Data for the task =>
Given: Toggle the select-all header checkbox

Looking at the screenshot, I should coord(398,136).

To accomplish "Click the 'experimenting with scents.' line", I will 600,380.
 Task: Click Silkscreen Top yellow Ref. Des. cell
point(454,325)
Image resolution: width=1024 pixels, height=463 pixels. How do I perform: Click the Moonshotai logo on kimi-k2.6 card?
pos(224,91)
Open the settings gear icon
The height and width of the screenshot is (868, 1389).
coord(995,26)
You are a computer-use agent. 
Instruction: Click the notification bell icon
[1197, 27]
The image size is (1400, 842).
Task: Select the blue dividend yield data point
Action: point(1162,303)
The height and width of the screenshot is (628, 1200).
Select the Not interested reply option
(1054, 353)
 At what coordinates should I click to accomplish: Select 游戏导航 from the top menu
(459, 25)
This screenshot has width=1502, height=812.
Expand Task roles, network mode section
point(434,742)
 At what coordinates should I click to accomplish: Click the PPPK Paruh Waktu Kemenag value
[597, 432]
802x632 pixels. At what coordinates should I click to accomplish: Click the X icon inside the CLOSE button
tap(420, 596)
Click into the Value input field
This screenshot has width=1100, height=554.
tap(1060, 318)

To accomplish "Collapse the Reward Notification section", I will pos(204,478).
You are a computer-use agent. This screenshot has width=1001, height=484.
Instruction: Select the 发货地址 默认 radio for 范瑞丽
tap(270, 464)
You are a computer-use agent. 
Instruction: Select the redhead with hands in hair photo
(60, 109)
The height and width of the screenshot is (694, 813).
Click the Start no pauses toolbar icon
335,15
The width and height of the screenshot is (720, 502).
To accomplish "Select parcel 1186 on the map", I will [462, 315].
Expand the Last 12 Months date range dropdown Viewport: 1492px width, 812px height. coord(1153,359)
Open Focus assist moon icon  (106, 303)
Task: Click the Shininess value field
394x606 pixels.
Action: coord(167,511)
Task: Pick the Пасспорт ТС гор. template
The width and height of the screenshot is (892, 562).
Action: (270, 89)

Task statement =>
Please write out again every line of the entries, from the line with "The height and width of the screenshot is (694, 813)." up to and including the final line, and output only those lines. In the answers, multiply each coordinate by 0.25 and round to a whole number, with halves rounded up, while leaving all other text and numbers unchanged.

The solution =>
The height and width of the screenshot is (694, 813).
Click the Start no pauses toolbar icon
84,4
The width and height of the screenshot is (720, 502).
To accomplish "Select parcel 1186 on the map", I will [116, 79].
Expand the Last 12 Months date range dropdown Viewport: 1492px width, 812px height. coord(288,90)
Open Focus assist moon icon  (27, 76)
Task: Click the Shininess value field
394x606 pixels.
Action: coord(42,128)
Task: Pick the Пасспорт ТС гор. template
The width and height of the screenshot is (892, 562).
Action: (68, 22)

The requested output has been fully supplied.